Finding the right one
I met Siddhant at a common friend’s party. He was a handsome, single and independent music artist from Mumbai. I was surprised to find out he was gay because he seemed to be charming many women at the party. We were both a little drunk but I remember our first conversation very clearly. Since both of us were open about our sexuality, he asked me about my views on getting married to a man in the future. I told him how difficult it seemed given the law on homosexuality in India.
However, I was still interested in fighting against it and going ahead. So I said yes. He smiled and asked me if I liked him. Even before I could answer him, I knew I was already very attracted to him.
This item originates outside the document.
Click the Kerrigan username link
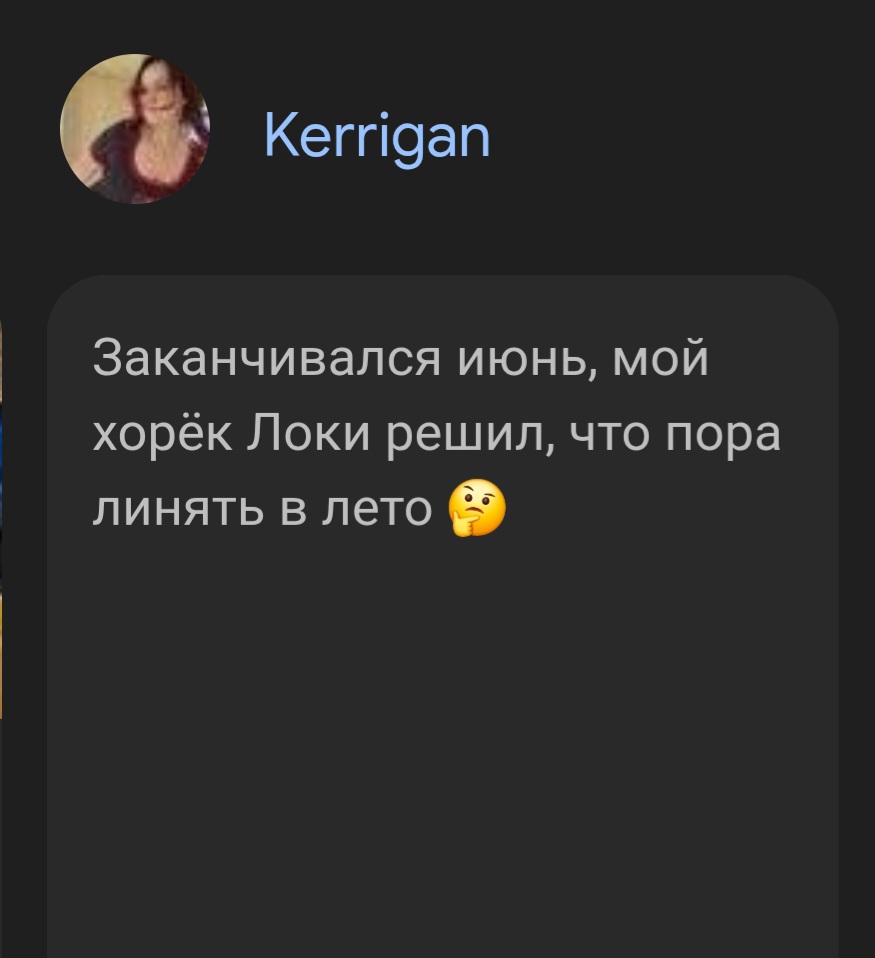 [377, 137]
Over the next few days, we met several times. He had the exact personality I desired. His confidence made me feel very secure. Over time, I realised it was not just the mutual attraction between us but even the sexual chemistry that worked very well. Within three months of knowing each other, we started living together.
Too bored too soon?
I was finally living the kind of life I had always desired. There was love, there was freedom, there was happiness and most of all, the kind of emotional security I always wanted. Yet, after around six months or so, I began to feel a sense of void within me.
Everything seemed just too normal. Each passing day was monotonous. There were days filled with love but there was a sense of boredom too. To be honest, I was bored with Siddhant’s regular-love. We didn’t have that intense spark between us that used to bring desire or anxiety. The passion in our love was slowly starting to fade away.
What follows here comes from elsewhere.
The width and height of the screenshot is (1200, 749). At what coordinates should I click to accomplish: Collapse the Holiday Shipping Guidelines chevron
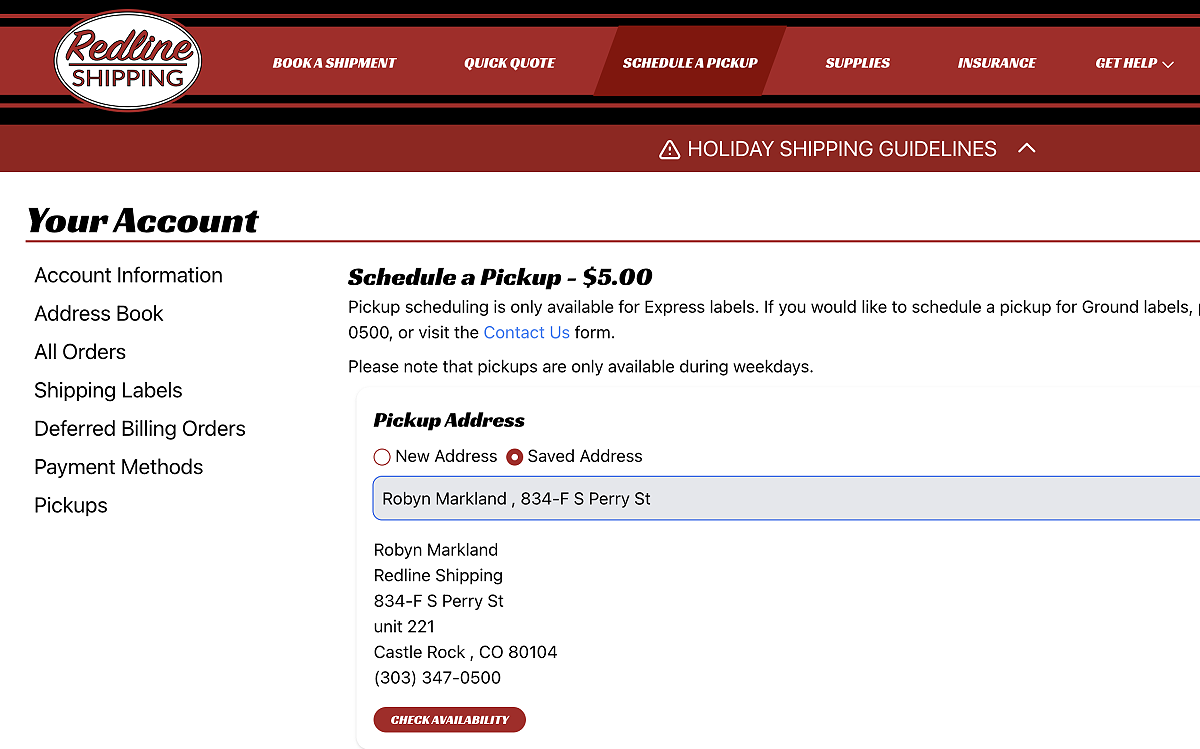point(1026,149)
Initially, slowly and eventually
To overcome this boredom, I thought I would make some other gay friends. I really thought meeting more couples would make me feel better. I told Siddhant that I was bored of both of us being alone. I wanted us to be around other gay couples and have a small social circle. I wanted Siddhant to meet other gay couples too just so we both have a life outside our house.
As these thoughts kept cornering me, I had already begun to wonder if it was what all married men and women complained of. The boredom that love eventually brings. Just to make myself feel attractive, I went ahead and created a profile on a few gay dating apps. I began chatting with a few good looking men there.
Initially, I was extremely clear about my intentions. I even told a few men that I was only there to make friends and to meet like-minded people. Slowly, the desire for something more kept cropping up in my head. I’d end up feeling sad that I was entertaining thoughts of other men. When Siddhant would ask if I had made any new friends, I would, for some reason feel very scared and apprehensive.
Eventually, as more and more boredom sank in, I went ahead, met them and ended up sleeping with a few. The truth of sleeping with other men outside our relationship felt overbearing. The more I did it, the more I felt trapped in the relationship.
Self-preservation or not?
I found myself so heavy and burdened in my relationship with Siddhant that I kept searching for a way out. No doubt there was a lot of love. I just kept feeling it was not enough or may be I wasn’t the right one. As time passed by, I went ahead and slept with a few more men I met through the apps.
Finally, I couldn’t hold my secret. I confessed the truth to Siddhant because I felt extremely guilty.
Today, a year later, I am single again. But I am still grappling to figure out, if it is not love then what is it that I actually need. I constantly felt incomplete with Siddhant. This confusion is not just mine; I have had many other friends share with me an equal and similar confusion of ‘to love or not to love.’